Children spend most of their day in the school setting. In my province, there are wonderful breakfast programs where they get proper, nutritious food. Then there is the cafeteria. I think school cafeterias are the worst perpetrators of obesity for children. I know you cannot legislate common sense, but is there any way that can be addressed? How much can you impose in a democracy?
Dr. Leitch: I cannot say I know the three ticket items you should implement in your province to make the dial change. However, I do believe that if we bring together the experts — not just in the academic world but also NGOs, industry and others — in a centre of excellence on childhood obesity to determine what those best practices are and how they can be implemented, I believe we can change the dial.
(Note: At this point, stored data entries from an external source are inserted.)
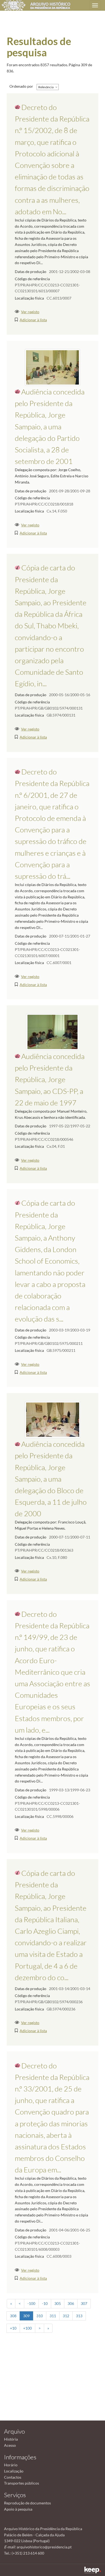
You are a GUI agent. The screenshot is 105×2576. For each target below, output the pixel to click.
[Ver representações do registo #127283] (52, 1031)
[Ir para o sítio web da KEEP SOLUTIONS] (92, 2570)
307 (84, 2303)
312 (66, 2315)
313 (79, 2315)
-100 (31, 2303)
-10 (45, 2303)
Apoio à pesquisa (18, 2509)
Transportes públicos (21, 2483)
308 (13, 2315)
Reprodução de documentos (27, 2503)
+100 (27, 2328)
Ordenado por (21, 86)
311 (53, 2315)
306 (71, 2303)
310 (39, 2315)
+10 (13, 2328)
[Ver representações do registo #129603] (52, 366)
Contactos (12, 2477)
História (11, 2439)
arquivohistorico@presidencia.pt (44, 2547)
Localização (13, 2471)
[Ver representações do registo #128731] (52, 1419)
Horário (11, 2465)
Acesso (10, 2445)
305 (57, 2303)
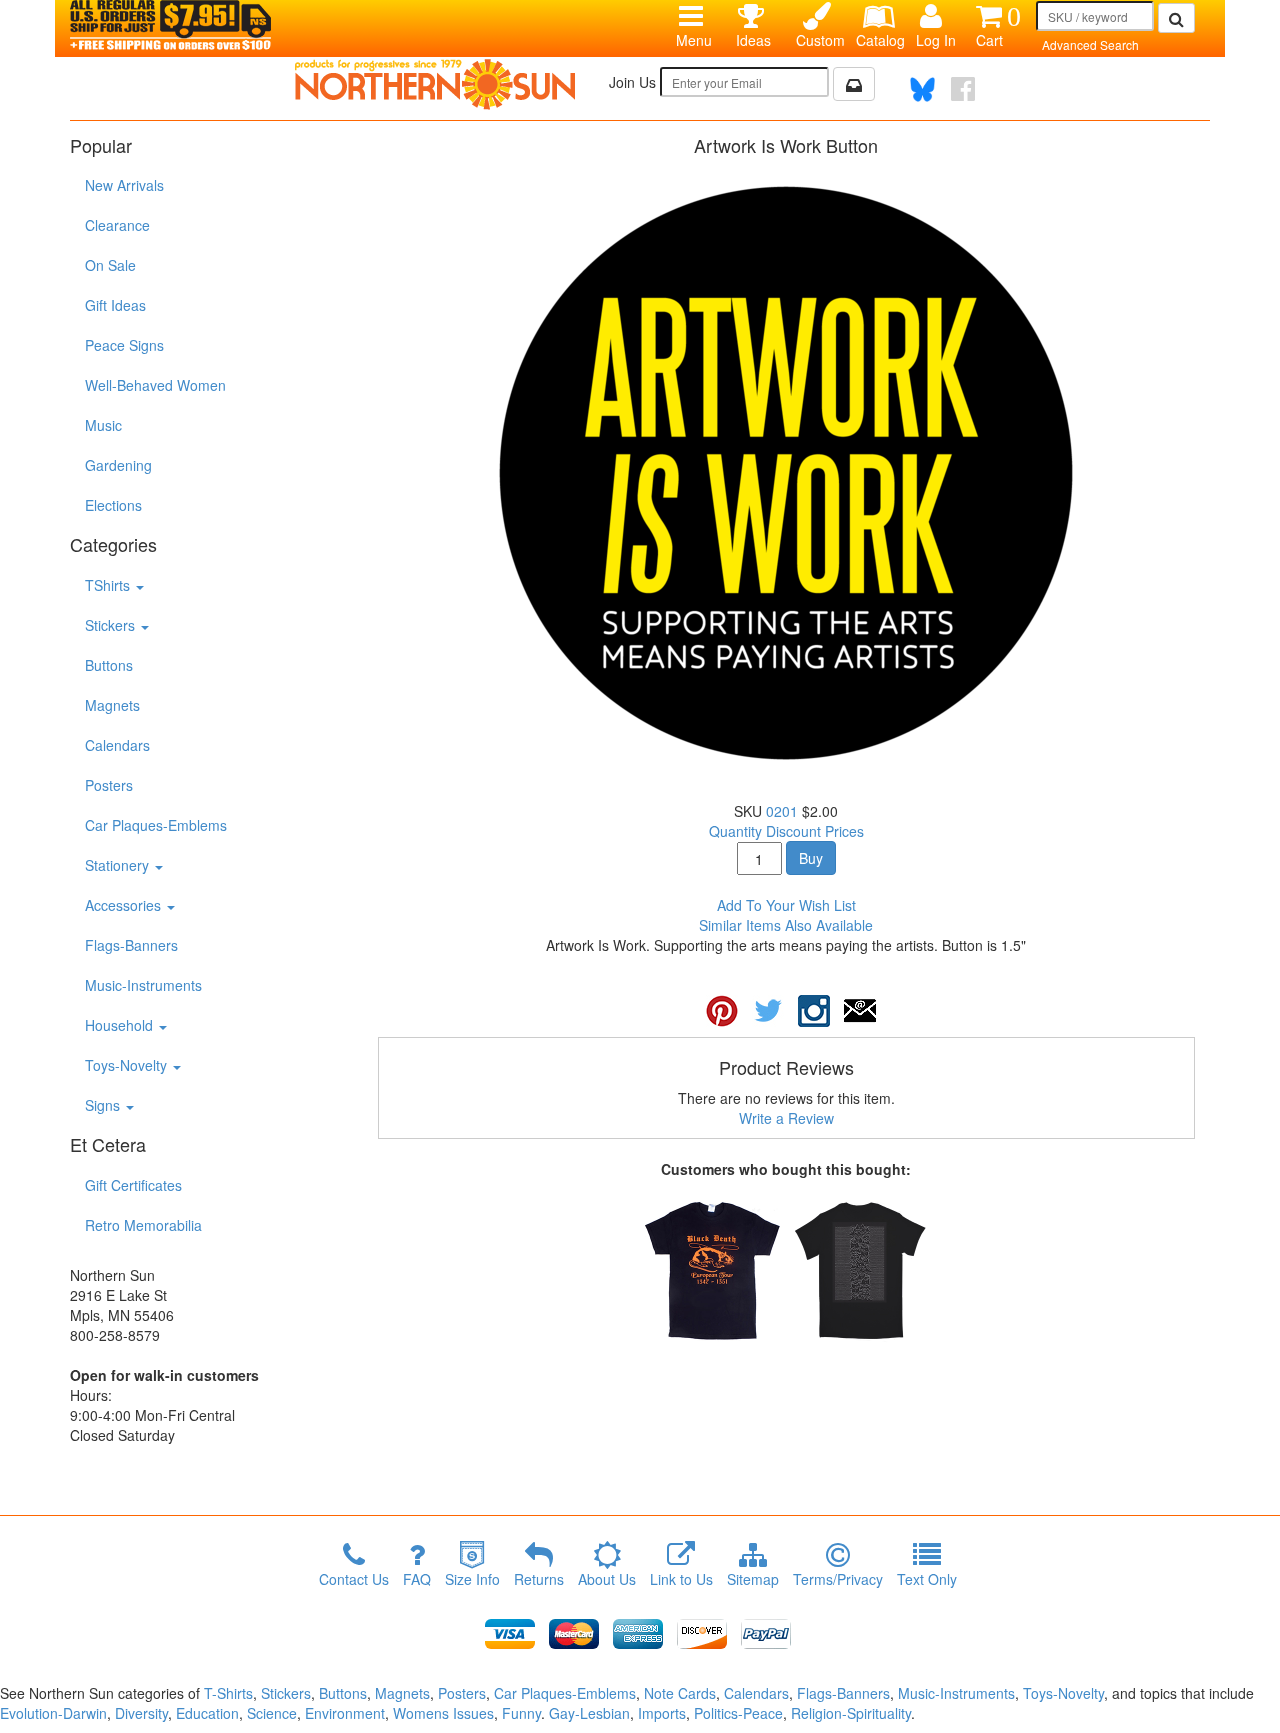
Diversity (141, 1713)
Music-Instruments (143, 985)
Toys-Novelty (128, 1065)
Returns (539, 1579)
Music (103, 425)
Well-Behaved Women (155, 385)
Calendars (117, 745)
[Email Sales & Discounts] (854, 84)
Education (207, 1713)
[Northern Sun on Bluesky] (922, 89)
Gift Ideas (115, 305)
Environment (345, 1713)
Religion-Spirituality (851, 1713)
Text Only (927, 1579)
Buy (811, 858)
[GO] (1176, 18)
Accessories (125, 905)
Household (121, 1025)
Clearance (117, 225)
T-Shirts (228, 1693)
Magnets (112, 705)
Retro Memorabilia (143, 1225)
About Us (607, 1579)
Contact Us (354, 1579)
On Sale (110, 265)
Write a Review (786, 1118)
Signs (104, 1105)
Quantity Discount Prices (786, 831)
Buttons (109, 665)
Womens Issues (443, 1713)
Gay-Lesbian (589, 1713)
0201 (782, 811)
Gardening (118, 465)
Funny (521, 1713)
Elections (113, 505)
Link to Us (681, 1579)
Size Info (472, 1579)
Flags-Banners (131, 945)
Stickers (112, 625)
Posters (109, 785)
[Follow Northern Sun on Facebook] (963, 89)
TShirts (109, 585)
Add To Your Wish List (786, 905)
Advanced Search (1090, 44)
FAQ (417, 1579)
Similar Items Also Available (786, 925)
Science (272, 1713)
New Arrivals (124, 185)
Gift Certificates (133, 1185)
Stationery (119, 865)
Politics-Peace (738, 1713)
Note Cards (680, 1693)
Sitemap (753, 1579)
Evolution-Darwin (53, 1713)
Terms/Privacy (838, 1579)
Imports (662, 1713)
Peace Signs (124, 345)
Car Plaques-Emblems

I think creating the right incentives and behavioural change among parents, as well as among children, is important. The children's fitness tax credit was implemented in first in Nova Scotia and then by the federal government as a tool to motivate individuals to be more involved.
Is there something similar we could implement that would draw behavioural change on the nutrition side of that equation, as well as on the activity side? I do not know whether we have the answer to that. Part of that may be incentives for industry for changing portion sizes and ensuring labelling is better so that people are better educated. These are things I outlined in the report.
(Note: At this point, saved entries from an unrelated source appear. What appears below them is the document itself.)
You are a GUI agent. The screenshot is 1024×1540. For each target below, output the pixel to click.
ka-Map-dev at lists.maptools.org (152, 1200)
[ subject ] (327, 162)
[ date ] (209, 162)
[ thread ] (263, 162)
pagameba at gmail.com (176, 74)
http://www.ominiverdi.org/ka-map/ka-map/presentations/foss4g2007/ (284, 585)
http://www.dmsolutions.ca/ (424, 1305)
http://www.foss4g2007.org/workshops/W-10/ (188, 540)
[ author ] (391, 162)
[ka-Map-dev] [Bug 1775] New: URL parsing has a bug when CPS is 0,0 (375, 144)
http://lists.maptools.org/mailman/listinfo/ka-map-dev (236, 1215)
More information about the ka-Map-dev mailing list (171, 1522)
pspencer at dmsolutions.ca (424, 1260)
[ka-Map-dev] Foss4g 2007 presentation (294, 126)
Senator Cook: The industry loves to make cereals laced with sugar.
Dr. Leitch: I agree.
Senator Cook: Is there any way, given that we live in a democracy, we can dictate to industry?
Dr. Leitch: I give some industry leaders some credit. Through the course of the report, I had the opportunity to deal with one large industry leader that produces a lot of soda pop. They came to me and said we want to be somewhat socially responsible. I said then you actually have to prove it.
We have this problem on the obesity side of the equation, but one thing we do not have for children is after-school programs. After-school programs address a bunch of issues, not just the obesity issue. They ensure kids are safe and have a place to go in that witching hour between 3 p.m. and 6 p.m.
I challenged them: Why not fund after-school programs and have an incentive there for children? They are one of the companies involved with the torch for the Olympics. The children who improve the most and participate the most, not the fastest runners in the class but the children that who improve the most, would get to carry the torch.
To their credit, they have stepped up to the plate. They have invested $10 million; they are running after-school programs in 1,000 places across the country and the kids who improve the most will carry the torch.
It is not ideal. We have not eliminated soda pop, but we have created a degree of social responsibility for dealing with children, so it drives some change in what they do.
The other part is that they are interacting with children more, particularly working with ParticipACTION, so they are hearing more about how to have some behavioural change. That is exceptionally important.
Will we have one big leap? I do not think so, but I think baby steps like that will be constructive and useful. We need to identify more of them so that we can drive behavioural change.
Senator Cook: The stark reality in today's world is that mom or dad drops the kids off at a preschool or daycare centre at seven or eight o'clock in the morning and picks them up at the same time at night. All the children's waking hours are spent someplace else. Is there an opportunity to get into the daycare systems in this province and make it part of their licensing? Should healthy foods be made mandatory?
Dr. Leitch: I do not think it is just daycare. This spans children outside the 0 to 5 year-old age group. This also affects kids up until they are 16. That witching hour you are talking about, not just the early time but the witching hour between 3 p.m. and 6 p.m., is exceptionally important.
Eighty per cent of Canadian parents now work. Parents are wondering where their children are during that time. They are not that productive at work at that time because they are checking their watch to see when they have to pick up their children. Also, who knows where their children are.
If we create after-school programming that effectively deals with ensuring children are safe, that they are eating well, that they have activities to do that their parents are confident in, I think that will move the bar a long way in this country. That is not just about the 0 to 5 year-olds, but up to 16 year-olds as well — particularly the 6 to 12 year-old age group.
Senator Cook: I come from the province of Newfoundland where there is a fair sprinkling of after-school programs, but they cost money.
Dr. Leitch: I agree. There are many incentives that both the provincial and federal governments have invested in for the early years. I give them credit. There have been a variety of facets; the provincial governments have done some things and I know the federal government has done others. I am not an expert in that.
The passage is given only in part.